Your instructions: Please revise all of the material below, replacing "Viewport" with "Window" and leaving everything else unchanged.

☆ ☆ ☆ ☆ ☆ ☆ ☆

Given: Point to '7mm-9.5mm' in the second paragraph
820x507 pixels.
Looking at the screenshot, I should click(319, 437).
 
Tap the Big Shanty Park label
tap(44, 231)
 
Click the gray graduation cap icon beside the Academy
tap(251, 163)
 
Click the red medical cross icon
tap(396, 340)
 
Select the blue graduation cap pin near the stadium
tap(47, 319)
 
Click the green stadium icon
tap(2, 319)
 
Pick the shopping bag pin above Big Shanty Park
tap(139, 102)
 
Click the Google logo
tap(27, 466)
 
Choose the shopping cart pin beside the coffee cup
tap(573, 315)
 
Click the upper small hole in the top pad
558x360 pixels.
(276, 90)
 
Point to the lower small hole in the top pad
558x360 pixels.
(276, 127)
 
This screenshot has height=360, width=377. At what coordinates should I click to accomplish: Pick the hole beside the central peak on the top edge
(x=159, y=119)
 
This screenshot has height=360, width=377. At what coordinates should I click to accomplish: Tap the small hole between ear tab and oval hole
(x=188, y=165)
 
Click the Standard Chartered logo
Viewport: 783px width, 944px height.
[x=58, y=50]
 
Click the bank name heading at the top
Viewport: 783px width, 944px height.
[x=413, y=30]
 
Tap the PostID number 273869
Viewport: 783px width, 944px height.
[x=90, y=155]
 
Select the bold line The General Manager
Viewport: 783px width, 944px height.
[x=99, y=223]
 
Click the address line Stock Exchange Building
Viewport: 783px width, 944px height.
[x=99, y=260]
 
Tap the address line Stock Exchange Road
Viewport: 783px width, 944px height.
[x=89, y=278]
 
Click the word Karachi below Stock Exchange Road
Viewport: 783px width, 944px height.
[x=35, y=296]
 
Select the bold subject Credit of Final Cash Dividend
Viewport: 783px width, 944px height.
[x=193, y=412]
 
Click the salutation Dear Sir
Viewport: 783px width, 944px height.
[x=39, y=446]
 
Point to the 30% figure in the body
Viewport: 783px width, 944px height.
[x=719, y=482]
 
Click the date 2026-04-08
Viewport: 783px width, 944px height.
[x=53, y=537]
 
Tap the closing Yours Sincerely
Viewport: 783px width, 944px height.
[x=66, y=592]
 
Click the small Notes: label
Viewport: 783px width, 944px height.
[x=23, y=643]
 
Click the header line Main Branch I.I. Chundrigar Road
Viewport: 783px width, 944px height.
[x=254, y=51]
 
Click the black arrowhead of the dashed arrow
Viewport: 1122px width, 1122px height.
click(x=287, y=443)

☆ ☆ ☆ ☆ ☆ ☆ ☆

Complete answer:
Given: Point to '7mm-9.5mm' in the second paragraph
820x507 pixels.
Looking at the screenshot, I should click(319, 437).
 
Tap the Big Shanty Park label
tap(44, 231)
 
Click the gray graduation cap icon beside the Academy
tap(251, 163)
 
Click the red medical cross icon
tap(396, 340)
 
Select the blue graduation cap pin near the stadium
tap(47, 319)
 
Click the green stadium icon
tap(2, 319)
 
Pick the shopping bag pin above Big Shanty Park
tap(139, 102)
 
Click the Google logo
tap(27, 466)
 
Choose the shopping cart pin beside the coffee cup
tap(573, 315)
 
Click the upper small hole in the top pad
558x360 pixels.
(276, 90)
 
Point to the lower small hole in the top pad
558x360 pixels.
(276, 127)
 
This screenshot has height=360, width=377. At what coordinates should I click to accomplish: Pick the hole beside the central peak on the top edge
(x=159, y=119)
 
This screenshot has height=360, width=377. At what coordinates should I click to accomplish: Tap the small hole between ear tab and oval hole
(x=188, y=165)
 
Click the Standard Chartered logo
Window: 783px width, 944px height.
[x=58, y=50]
 
Click the bank name heading at the top
Window: 783px width, 944px height.
[x=413, y=30]
 
Tap the PostID number 273869
Window: 783px width, 944px height.
[x=90, y=155]
 
Select the bold line The General Manager
Window: 783px width, 944px height.
[x=99, y=223]
 
Click the address line Stock Exchange Building
Window: 783px width, 944px height.
[x=99, y=260]
 
Tap the address line Stock Exchange Road
Window: 783px width, 944px height.
[x=89, y=278]
 
Click the word Karachi below Stock Exchange Road
Window: 783px width, 944px height.
[x=35, y=296]
 
Select the bold subject Credit of Final Cash Dividend
Window: 783px width, 944px height.
[x=193, y=412]
 
Click the salutation Dear Sir
Window: 783px width, 944px height.
[x=39, y=446]
 
Point to the 30% figure in the body
Window: 783px width, 944px height.
[x=719, y=482]
 
Click the date 2026-04-08
Window: 783px width, 944px height.
[x=53, y=537]
 
Tap the closing Yours Sincerely
Window: 783px width, 944px height.
[x=66, y=592]
 
Click the small Notes: label
Window: 783px width, 944px height.
[x=23, y=643]
 
Click the header line Main Branch I.I. Chundrigar Road
Window: 783px width, 944px height.
[x=254, y=51]
 
Click the black arrowhead of the dashed arrow
Window: 1122px width, 1122px height.
click(x=287, y=443)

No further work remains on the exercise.